Arnie is "Dutch," an archetype of idealized American bellicosity winging his way into a jungle at the head of an elite Special Forces crew essayed by the likes of fellow governor-to-be Jesse "The Body" Ventura. For one picture to feature two future progressive Republican leaders is a phenomenon that shouldn't go unremarked, as it lends Predator, in hindsight, a kind of extraordinary, mysterious prescience about its own seminal importance in defining the mad conservatism of the Me Generation. The team is sent to bush someone remarks makes "Cambodia look like Kansas" on an ill-defined mission to save American military hostages, but it arrives too late to affect a rescue in the first of several intimations that the promise of a new Morning in America is alive with misdirection and cupidity. It's the same response genre pictures of the 1950s sent, eventually, to that period's rage for conformity: the problems caused by technology (read: militarization) could not also be solved by the same technology. Dutch's rescue mission, it turns out, has a less definite--less noble, perhaps--genesis represented (as it was in Aliens) by an ex-grunt-turned-spook, Dillon (Carl Weathers), who accompanies the crew into the jungle to discover, not unlike 2001's human astronauts, that there's nothing out there for them but the uncanny.

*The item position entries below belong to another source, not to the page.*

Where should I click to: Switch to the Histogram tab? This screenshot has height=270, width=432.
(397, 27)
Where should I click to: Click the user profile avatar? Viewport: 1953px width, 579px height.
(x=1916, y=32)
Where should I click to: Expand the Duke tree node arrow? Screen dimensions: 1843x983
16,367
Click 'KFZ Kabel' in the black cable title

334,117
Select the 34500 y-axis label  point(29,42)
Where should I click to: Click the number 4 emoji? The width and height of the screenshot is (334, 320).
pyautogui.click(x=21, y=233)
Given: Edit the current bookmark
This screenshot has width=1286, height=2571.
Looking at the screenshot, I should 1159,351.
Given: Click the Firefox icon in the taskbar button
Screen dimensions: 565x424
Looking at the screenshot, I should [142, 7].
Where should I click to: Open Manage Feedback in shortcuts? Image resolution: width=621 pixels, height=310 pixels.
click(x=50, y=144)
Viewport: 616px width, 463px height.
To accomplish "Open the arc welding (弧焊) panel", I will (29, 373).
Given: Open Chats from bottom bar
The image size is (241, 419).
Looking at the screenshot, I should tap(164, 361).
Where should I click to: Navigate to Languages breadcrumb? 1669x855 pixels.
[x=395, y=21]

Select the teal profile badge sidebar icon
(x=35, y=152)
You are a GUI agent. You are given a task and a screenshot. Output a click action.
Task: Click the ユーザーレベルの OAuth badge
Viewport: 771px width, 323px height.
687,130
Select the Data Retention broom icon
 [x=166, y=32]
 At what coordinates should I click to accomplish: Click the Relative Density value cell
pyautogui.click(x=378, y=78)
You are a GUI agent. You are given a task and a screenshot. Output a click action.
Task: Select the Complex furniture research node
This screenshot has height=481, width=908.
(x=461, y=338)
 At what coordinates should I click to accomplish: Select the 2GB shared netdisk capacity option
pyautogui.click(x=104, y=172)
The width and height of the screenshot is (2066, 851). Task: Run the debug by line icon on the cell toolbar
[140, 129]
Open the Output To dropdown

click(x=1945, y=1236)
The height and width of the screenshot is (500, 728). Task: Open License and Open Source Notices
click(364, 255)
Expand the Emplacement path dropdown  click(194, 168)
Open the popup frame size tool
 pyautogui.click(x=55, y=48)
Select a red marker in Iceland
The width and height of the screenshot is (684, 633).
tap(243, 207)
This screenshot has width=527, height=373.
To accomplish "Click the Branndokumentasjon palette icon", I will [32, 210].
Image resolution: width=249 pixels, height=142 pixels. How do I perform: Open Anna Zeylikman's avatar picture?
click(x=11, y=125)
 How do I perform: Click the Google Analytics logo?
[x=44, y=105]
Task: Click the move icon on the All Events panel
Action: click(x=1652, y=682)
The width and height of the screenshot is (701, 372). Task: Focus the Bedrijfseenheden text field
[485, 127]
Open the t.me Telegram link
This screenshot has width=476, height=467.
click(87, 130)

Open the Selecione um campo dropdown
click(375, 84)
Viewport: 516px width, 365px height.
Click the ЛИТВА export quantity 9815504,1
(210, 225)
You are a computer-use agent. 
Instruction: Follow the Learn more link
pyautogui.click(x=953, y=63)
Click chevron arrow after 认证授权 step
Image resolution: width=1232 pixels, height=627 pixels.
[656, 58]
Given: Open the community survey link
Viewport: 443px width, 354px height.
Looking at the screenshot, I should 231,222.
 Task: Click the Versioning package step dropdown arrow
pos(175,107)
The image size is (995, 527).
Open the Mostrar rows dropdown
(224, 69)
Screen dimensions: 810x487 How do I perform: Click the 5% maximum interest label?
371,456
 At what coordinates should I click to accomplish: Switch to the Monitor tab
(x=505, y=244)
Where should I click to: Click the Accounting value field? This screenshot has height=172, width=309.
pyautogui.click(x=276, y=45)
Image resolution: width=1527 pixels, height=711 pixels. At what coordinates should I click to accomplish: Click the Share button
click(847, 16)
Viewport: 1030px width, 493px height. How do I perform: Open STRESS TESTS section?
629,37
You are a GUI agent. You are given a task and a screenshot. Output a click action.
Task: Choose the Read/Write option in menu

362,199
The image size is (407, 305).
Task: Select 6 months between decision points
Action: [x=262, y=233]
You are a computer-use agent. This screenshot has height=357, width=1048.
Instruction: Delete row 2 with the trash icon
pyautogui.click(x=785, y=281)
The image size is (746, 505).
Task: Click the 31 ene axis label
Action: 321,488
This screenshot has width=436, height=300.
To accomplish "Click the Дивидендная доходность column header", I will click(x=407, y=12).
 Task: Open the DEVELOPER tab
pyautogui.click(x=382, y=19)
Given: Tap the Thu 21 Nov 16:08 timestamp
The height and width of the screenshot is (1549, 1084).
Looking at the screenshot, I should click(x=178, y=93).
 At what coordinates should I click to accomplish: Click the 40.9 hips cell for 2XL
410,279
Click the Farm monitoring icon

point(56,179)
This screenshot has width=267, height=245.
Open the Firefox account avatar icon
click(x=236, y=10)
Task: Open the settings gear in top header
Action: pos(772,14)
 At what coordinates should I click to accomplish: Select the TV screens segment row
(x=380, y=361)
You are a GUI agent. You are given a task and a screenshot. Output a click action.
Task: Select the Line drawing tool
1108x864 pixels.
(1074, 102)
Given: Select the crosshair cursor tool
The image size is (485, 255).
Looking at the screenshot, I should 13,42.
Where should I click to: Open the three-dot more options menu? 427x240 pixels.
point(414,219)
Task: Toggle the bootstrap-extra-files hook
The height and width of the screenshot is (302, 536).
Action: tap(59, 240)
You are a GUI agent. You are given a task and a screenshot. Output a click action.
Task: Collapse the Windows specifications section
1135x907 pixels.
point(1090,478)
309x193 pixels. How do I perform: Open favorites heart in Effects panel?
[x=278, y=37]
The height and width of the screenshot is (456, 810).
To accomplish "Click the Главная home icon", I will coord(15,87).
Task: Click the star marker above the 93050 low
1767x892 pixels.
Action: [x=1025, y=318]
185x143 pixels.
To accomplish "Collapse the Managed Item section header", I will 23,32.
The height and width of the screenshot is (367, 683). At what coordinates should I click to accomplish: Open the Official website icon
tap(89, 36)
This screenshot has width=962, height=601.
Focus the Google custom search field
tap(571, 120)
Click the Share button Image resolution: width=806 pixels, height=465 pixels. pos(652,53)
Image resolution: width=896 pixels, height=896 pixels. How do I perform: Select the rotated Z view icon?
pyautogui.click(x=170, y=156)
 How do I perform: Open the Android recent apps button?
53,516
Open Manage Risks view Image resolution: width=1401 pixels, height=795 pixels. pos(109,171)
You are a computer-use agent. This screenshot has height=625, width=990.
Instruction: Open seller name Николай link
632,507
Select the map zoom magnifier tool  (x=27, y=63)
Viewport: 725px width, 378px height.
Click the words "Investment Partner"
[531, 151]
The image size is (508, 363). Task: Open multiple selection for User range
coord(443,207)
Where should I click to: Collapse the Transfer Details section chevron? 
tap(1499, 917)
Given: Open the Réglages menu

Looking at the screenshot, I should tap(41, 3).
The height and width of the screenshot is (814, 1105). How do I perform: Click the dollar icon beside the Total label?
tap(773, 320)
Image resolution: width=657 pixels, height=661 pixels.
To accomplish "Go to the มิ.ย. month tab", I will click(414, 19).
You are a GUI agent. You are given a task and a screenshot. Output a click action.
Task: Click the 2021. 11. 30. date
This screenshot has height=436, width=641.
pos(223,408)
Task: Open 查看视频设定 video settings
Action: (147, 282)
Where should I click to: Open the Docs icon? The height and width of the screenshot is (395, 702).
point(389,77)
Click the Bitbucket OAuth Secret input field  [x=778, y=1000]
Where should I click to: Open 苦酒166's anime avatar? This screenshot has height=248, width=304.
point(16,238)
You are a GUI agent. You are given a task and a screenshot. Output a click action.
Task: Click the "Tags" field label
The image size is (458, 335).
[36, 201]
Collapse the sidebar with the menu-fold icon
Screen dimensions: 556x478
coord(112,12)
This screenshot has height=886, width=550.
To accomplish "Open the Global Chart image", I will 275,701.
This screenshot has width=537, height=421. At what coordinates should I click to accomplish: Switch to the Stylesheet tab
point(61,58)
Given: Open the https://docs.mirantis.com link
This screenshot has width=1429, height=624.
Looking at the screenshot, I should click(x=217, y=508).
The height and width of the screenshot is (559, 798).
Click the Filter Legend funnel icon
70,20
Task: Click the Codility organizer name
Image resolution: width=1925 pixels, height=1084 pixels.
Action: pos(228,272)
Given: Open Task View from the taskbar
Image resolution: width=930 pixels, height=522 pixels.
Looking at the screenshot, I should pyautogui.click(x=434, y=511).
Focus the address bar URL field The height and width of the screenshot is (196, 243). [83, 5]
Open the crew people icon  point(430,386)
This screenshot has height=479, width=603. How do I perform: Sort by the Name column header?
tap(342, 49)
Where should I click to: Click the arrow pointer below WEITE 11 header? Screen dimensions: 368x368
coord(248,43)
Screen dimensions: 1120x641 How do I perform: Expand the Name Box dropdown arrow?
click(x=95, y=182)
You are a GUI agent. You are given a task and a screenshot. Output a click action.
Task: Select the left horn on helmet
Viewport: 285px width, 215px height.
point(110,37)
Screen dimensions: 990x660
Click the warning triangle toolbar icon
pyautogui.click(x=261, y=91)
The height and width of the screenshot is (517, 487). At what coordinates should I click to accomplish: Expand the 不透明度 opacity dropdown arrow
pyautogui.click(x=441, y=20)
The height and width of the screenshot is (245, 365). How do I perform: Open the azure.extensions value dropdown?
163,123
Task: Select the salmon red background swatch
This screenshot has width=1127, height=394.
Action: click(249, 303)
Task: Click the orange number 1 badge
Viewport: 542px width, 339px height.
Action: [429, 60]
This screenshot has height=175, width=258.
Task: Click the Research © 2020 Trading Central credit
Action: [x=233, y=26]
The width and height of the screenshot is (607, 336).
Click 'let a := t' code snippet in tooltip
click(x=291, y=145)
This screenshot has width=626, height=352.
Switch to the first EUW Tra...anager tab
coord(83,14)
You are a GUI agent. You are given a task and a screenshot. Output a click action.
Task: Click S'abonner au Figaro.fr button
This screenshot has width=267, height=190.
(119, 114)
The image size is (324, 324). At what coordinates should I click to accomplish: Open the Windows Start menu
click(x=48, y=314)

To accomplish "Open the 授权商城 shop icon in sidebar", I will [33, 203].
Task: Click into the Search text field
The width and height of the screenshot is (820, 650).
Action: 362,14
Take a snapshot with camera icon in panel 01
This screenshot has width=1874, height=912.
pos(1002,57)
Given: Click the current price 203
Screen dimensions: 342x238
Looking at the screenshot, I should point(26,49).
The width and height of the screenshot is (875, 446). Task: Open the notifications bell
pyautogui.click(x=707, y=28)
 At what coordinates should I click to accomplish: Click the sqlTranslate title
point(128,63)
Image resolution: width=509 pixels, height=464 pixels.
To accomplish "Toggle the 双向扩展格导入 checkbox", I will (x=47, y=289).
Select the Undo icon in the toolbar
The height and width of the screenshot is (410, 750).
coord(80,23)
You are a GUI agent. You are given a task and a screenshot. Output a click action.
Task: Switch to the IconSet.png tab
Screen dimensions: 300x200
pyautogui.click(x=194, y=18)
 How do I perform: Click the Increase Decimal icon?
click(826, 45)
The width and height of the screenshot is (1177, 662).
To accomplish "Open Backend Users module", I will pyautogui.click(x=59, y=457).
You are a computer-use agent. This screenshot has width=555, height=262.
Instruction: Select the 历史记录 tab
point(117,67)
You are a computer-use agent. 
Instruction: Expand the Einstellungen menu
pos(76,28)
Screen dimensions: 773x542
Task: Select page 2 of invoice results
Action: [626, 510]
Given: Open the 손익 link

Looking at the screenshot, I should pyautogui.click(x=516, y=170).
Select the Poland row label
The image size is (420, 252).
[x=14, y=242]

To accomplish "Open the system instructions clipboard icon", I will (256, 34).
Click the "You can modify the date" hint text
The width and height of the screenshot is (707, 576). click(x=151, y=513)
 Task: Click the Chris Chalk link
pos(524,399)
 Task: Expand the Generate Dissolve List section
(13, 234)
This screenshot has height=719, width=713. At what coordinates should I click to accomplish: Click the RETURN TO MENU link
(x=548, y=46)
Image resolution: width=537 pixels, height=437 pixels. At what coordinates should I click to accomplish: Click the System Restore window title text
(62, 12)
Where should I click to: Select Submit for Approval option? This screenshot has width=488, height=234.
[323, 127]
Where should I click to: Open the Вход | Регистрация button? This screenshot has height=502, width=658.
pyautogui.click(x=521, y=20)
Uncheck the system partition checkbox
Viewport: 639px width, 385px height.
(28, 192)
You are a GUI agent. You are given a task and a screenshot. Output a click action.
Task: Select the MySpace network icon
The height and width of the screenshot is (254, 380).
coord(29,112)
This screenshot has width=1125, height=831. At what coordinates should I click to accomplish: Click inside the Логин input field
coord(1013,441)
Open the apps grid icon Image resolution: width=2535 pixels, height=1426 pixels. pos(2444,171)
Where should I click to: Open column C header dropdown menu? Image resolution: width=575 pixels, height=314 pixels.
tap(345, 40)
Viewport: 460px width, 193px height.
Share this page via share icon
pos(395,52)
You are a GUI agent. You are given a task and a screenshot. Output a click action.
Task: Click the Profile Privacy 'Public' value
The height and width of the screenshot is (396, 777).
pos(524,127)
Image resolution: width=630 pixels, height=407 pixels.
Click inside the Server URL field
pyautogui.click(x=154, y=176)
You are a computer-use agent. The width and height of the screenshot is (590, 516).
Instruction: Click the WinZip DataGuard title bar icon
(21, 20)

It's a neat trick that the film's bogey is at once invisible and appears to be the jungle itself--a metaphor if there ever was one for America's legacy of intervention in undeveloped backwaters, from the Philippines to Korea to Vietnam to, eventually, Afghanistan and beyond. The escalating cost of maintaining the high self-esteem of the civilian population is the progressive demolition of the self-esteem of the civilian population through meaningless gains and losses in unpronounceable places. Dutch and company (fascinatingly, Lethal Weapon scribe Shane Black plays another of the soldiers), upon levelling an enemy encampment in high-blockbuster boom-boom style, find themselves in the crosshairs of an alien sportsman, on Earth for some weekend R&R after correctly identifying it as the universe's Deep South. Predator begins at the end, as it were, then reveals itself to be a slasher flick wherein the heroes are picked off, one by one, until the Final Girl, Arnie, flies away home with a bellyful of experience about the mortal danger of transgression. Read Predator like a horror movie to locate Dutch as Red Riding Hood and the alien hunter as the Wolf; Dutch is victorious at the end, but everyone's dead and there's no saving the fact that the prohibition to stay on the trail has been violated and all innocence and hope for innocence is lost. It's no accident that the explosion in Predator meant to disabuse our notions of might making right is a nuclear one, though the lesson doesn't take in American film--at least not completely--until 9/11, fifteen years or so down the road.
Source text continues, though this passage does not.